Mr. R.M. Denny went on to say that Rediffusion had now received a firm offer, subject to Government approval, for 61% of the share capital of RTV from an Australian consortium and it was hoped that the Board would support this transfer.
Mr. R.M. Denny explained that as negotiations had been finalised only that morning, there was not enough time to present a paper on the matter to the Board. Mr. Denny went on to outline the arrangements as follows:-
a)
The Consortium would be made up of the following three prominent publicly quoted companies in Australia:
i) David Syme and Co. Ltd.;
ii) Henry Jones (IXL) Limited; and iii) CRA Limited.
b) The intention of the Consortium would be to set up a
Hongkong company with 1/3 of the shareholding held by each party.
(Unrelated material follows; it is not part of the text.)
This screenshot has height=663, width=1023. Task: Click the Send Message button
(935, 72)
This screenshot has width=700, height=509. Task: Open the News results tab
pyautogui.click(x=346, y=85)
This company would hold the shares in RTV;
c) Rediffusion would take over the bank overdraft and
the loan from Rediffusion (Hongkong) Ltd. totalling $223 million;
d) RTV's assets would be worth $60 million as a result of
these arrangements;
e) The Consortium would pay Rediffusion $40 million
for the shares of RTV. The Consortium had wanted to take over the entire Rediffusion shareholding but Rediffusion had decided to maintain a substantial shareholding of 20%;
f) The Consortium would procure $30 million as working
capital for RTV for the next few years;
g) of the $223 million of debts taken over by Rediffusion
$70 million would be converted into a Deferred Subordinated Loan to give Rediffusion some chance of repayment for some of the debts taken over if large profits were to be made by RTV in the future;
h) Should Government in the future require larger percentage
of shareholding to be held by local shareholders Rediffusion would sell part or all of their holdings at a fair value;
i) The Consortium would purchase Television House from
Hongkong Television Ltd. and a new lease would be negotiated with RTV at market rental rates.